▶ _Activity_
This exercise calls for every line of the data below with the string "computer" in it.

■ ■ ■ ■ ■ ■ ■

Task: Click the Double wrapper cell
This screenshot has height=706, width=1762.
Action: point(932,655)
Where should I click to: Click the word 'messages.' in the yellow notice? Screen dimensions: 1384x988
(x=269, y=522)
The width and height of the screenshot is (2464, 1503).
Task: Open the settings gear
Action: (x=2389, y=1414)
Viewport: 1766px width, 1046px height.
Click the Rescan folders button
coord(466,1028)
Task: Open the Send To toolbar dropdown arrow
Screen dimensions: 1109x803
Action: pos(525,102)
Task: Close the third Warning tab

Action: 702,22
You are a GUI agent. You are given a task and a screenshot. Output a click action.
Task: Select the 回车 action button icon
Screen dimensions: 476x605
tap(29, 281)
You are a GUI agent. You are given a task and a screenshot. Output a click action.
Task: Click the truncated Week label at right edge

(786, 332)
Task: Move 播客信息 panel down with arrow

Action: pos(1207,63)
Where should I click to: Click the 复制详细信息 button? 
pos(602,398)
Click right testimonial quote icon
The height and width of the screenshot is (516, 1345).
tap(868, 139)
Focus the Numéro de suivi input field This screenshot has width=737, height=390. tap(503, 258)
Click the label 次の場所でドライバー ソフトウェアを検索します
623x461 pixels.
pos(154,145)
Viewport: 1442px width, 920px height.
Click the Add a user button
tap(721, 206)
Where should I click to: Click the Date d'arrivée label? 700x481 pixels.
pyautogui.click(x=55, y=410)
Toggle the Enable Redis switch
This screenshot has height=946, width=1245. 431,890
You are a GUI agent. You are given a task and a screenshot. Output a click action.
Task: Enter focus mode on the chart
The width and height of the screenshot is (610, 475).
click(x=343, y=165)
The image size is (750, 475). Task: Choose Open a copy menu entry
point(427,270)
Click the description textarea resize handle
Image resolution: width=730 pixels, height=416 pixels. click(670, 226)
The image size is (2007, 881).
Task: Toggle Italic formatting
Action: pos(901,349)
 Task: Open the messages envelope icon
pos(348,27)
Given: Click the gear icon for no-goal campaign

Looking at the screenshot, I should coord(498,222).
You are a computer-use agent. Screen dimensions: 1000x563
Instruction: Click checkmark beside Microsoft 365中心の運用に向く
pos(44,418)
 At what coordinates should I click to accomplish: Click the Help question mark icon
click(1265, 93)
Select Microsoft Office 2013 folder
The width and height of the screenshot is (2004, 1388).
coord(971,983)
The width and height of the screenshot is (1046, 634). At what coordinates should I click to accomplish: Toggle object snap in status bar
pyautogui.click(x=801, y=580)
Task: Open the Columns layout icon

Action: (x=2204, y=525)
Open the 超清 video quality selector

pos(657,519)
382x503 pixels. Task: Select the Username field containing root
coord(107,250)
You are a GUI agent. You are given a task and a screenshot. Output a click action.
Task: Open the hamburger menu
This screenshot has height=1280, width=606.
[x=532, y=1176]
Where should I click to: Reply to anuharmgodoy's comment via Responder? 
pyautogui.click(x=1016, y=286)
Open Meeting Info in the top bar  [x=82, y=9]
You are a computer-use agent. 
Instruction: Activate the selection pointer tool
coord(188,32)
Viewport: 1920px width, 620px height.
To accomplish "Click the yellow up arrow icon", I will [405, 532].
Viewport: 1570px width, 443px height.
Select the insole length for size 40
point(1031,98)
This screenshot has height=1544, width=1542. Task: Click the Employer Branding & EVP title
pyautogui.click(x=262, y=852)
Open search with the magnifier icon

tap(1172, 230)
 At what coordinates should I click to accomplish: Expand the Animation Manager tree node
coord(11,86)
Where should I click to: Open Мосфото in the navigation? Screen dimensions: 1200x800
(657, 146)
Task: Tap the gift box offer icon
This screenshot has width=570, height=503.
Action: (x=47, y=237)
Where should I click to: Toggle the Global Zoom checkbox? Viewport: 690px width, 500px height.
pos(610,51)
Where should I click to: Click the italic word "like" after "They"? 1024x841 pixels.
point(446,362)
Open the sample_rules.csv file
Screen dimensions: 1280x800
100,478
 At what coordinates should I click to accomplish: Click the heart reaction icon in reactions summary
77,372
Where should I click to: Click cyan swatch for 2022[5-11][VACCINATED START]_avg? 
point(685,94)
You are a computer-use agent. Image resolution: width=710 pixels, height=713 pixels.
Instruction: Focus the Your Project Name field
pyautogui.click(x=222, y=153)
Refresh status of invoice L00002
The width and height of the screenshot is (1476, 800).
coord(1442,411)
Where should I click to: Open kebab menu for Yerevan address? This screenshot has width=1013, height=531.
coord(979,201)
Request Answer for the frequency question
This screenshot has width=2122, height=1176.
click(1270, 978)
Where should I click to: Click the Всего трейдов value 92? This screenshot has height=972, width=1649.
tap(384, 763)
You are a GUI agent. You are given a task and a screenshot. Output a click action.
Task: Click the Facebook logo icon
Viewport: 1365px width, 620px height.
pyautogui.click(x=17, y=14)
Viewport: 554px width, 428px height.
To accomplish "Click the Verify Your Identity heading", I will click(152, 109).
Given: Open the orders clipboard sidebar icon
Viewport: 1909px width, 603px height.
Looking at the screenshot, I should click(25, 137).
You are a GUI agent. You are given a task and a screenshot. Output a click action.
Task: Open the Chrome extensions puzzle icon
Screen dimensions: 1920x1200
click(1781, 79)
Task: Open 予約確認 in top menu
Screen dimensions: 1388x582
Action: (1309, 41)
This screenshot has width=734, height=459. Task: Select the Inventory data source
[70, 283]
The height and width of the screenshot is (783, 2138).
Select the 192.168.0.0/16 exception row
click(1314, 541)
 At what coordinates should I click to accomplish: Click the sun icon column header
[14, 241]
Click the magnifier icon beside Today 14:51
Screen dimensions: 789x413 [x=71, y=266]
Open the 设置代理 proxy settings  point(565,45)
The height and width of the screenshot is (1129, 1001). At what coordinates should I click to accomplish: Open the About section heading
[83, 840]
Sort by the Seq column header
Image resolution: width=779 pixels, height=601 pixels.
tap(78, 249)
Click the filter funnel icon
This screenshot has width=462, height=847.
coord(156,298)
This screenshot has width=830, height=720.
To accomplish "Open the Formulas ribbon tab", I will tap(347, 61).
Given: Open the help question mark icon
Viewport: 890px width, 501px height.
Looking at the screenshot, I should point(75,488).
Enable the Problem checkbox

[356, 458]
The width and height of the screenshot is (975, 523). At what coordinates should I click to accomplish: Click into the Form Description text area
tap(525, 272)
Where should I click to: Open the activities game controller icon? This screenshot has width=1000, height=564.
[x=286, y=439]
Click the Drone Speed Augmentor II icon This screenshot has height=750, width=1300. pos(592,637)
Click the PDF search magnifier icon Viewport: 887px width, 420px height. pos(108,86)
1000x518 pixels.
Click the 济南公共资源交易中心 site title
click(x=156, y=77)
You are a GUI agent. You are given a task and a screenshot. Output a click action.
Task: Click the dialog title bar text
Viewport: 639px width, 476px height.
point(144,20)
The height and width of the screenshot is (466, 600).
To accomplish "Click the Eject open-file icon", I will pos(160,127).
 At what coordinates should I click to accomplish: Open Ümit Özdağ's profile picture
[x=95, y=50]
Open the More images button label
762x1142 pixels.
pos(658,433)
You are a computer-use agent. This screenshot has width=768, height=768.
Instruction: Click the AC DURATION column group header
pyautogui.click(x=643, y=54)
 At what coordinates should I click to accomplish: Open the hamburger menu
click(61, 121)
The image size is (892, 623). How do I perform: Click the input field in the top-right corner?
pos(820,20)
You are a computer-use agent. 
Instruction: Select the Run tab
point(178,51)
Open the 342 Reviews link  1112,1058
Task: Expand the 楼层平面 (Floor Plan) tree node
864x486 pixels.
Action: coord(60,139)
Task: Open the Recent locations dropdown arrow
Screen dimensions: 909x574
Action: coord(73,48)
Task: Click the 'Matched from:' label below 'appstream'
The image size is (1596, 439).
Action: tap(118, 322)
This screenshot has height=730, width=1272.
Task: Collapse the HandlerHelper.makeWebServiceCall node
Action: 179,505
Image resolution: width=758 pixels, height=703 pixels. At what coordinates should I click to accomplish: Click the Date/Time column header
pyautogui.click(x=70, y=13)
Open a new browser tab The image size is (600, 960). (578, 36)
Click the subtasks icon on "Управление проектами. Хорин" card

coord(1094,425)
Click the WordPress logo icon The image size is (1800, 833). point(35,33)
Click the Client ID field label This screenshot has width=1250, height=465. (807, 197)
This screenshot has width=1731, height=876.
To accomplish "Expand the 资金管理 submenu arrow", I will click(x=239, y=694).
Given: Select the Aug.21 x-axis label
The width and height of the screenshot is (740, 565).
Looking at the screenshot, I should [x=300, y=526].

■ ■ ■ ■ ■ ■ ■

▶ _Answer below_
You are a computer-use agent. Screen dimensions: 1000x563
You are a computer-use agent. 
You are a computer-use agent. Image resolution: width=710 pixels, height=713 pixels.
You are a computer-use agent. This screenshot has width=768, height=768.
You are a computer-use agent. 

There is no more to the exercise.